First of all, Blender crashes hard if the textures are too big and/or the nodes are too numerous. It turned out thus technically necessary to split the thing into many small noodles.

Secondly, you, the artist, may want to check the output of each stage and make corrections as necessary, and, more importantly, you may want to modify intermediate textures –adding details or personal touches.

The following is, as of this writing, the first, tentative listing of each LaGrande sub-noodle. They are listed in order of application, briefly described, and the list of input and output textures is presented. There's also suggestions for artistic input after each noodling step.


Splitter Noodle:

The Splitter takes the three Blender material bakes and splits them, so that independent channels, such as dielectric constant, have their own (gray-scale, in this case) textures. Probably the simplest noodle.

Input textures:

  albedo_bake.tga         RGB            Baked from Blender's diffuse material
  specular_bake.tga       RGBA           Baked from Blender's specular material
  misc_bake.tga           RGBA           Baked from Blender's mirror material

Output textures:

  diffuse_1.tga           RGB
  specular_1.tga          RGB
  dielectric_bal_1.tga    (gray-scale)
  dielectric_k_1.tga      (gray-scale)
  shininess_1.tga         (gray-scale)
  detail_mod_1.tga        (gray-scale)
  glow_in_1.tga           RGB

Artistic input:

This is the prime opportunity for artistic input, and the main reason for splitting the textures. This is where you would typically go beyond material bakings and add greebles and construction details like trimmings and rivets and pipes and bracings, and where you'd color diffuse and specular black where bumpmap grooves represent deep grooves, for example. Emblems and logos and painted text also go here.

* La Grande Splitter Noodle (in more detail)


Bump Filter Noodle:

The bump-map or height-map is an artist-supplied texture that encodes texture relief. 50% gray represents the “normal” or “ground” level. Brighter means higher; darker means lower. To simplify the texturing process, we standardize the white represents an altitude equal to four pixel widths, and black represents a depth of four pixel widths, also. This means that from black to white we span 8 pixel widths of level change.

But our normalmap encoding can only represent normal angles in the range of +/-arctan(2.0), or +/-63.4 degrees. A sudden change or sharp boundary between black and white is therefore not representable. The shortest blur zone for going from black to white is 4 pixels, in fact; but it is 8 pixels at the working resolution, because the normalmap will be a 50% reduction from the working resolution.

The Bump Filter node “tent”-blurs the bump-map to ensure that level changes are representable. Additionally, it applies a small radius Gaussian blur to smooth transitions a bit further.

Input textures:

  bump_map_in.tga         (gray-scale)

Output textures:

  bump_map_2.exr          (gray-scale)

Artistic input:

If you need extra blurring in some areas of the bumpmap, this is your last chance.
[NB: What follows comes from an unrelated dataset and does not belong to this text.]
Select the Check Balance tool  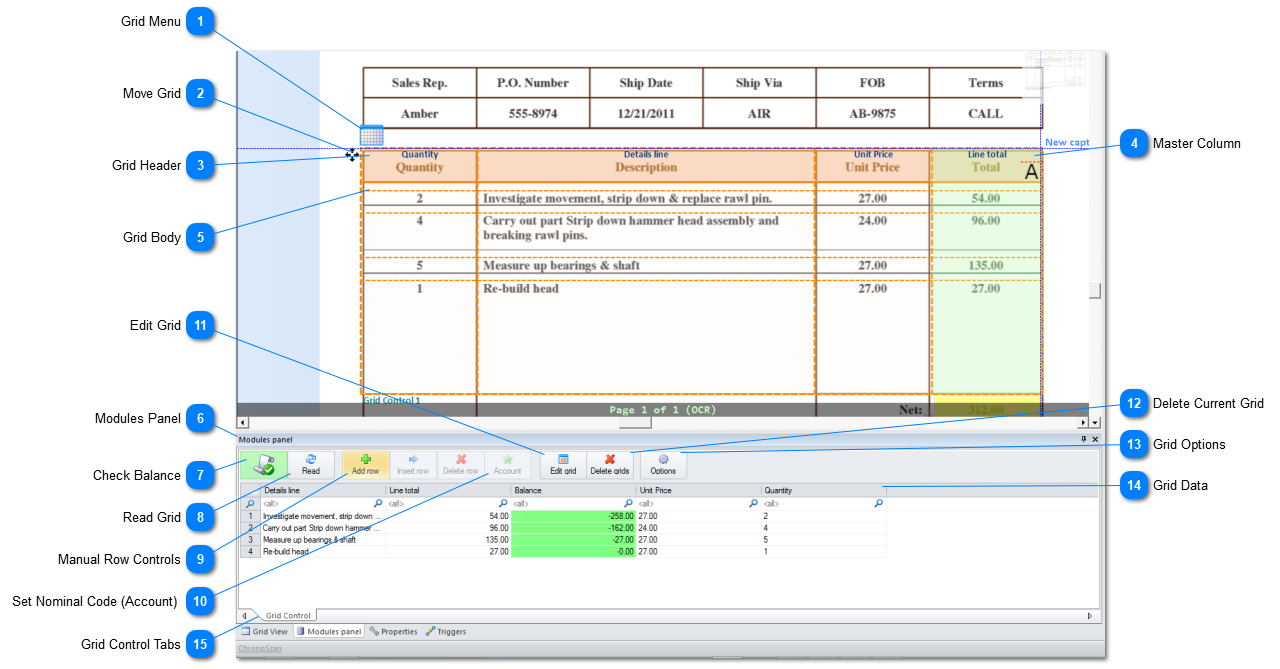click(x=263, y=464)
* La Grande Bump Filter Noodle (in more detail)


Normalizer Noodle:

The Normalizer's first purpose is to convert the bump-map to a normalmap; but there's more to it… As mentioned earlier, Blender can bake a corrective normalmap for us, given a coarse mesh and a high quality subdivision mesh, such as it produces using Catmul Clark interpolation in Multires. This makes our ship to shade, in-game, as smoothly if it had 10 times as many polygons as it actually does.

But we also have a manually produced bump-map that needs to be converted to a normalmap. The two normalmaps have to be combined. But how? Well, there is only one “correct” way of doing it, and that is to convert both to angles, add the angles together, and then convert back to our favorite representation. The Normalizer noodle does all this.

Input textures:

  bump_map_2.exr          (gray-scale)
  normals_in.tga          RGB

Output textures:

  normalmap_3.exr         RGB

* La Grande Normalizer Noodle (in more detail)


Radio Mixer Noodle:

When doing radiosity bakings, it is 200% wise to do one light at a time, or one light type or color at a time. Radiosity bakings look gorgeous but take like forever, so you don't want to do too many lights at once and then find they are not balance; or one little detail is not right, and have to do it all again. However, radiosity bakings need to be very smooth and precise for pseudo-specularity tricks in the CineMut shader to work, so you wouldn't want to save them to 8-bit texture formats. And you can't mix 16 or 32-bit Open EXR textures in Gimp, so you need a noodle. I save my radio bakings usually to a bunch of files named sort of like red_radio.exr, green_radio.exr, blue_radio.exr, yellow_radio.exr and maybe miscellaneous_radio.exr. Then I make a copy or radio_mixer.blend, put it in the folder, rename the file io nodes, and then start mixing and tweaking till it looks right. The output is called “radio_in” because mixing radiosity colors is not really a LaGrande thing; just a helper noodle to come up with an input file for the glow map.

Input textures:

  red_radio.exr           RGB
  purple_radio.exr        RGB
  orange_radio.exr        RGB

Output textures:

  radio_in.exr            RGB

Artistic input: None, hopefully.


Light Bumper Noodle:

Bump-maps and normalmaps are textures that give us dynamic effects that depend on the light and view vectors. But… we shouldn't neglect the fact that static light baking should also be sensitive to surface bumpiness. That is, not all lighting of bumps should be dynamic. Bumps are statically illuminated by static light sources. Last but not least, the ambient occlusion is a kind of static lighting: In most cases, where the ao is some shade between black and white, the bulk of the shadowing comes from one side, so the bulk of the light comes from the other. PRT's also should be put through the light bumper. One at a time: First the radio bake, then the ao, then the PRT's. Noodles are re-usable :) You just have to change the names of the files in the input and output nodes, then hit Use Nodes. Don't forget to turn Use Nodes off before you experiment with something. And always change the names of the output file nodes first. If Use Nodes is on, and you change the name of an input file, it will overwrite whichever file was already set up as output.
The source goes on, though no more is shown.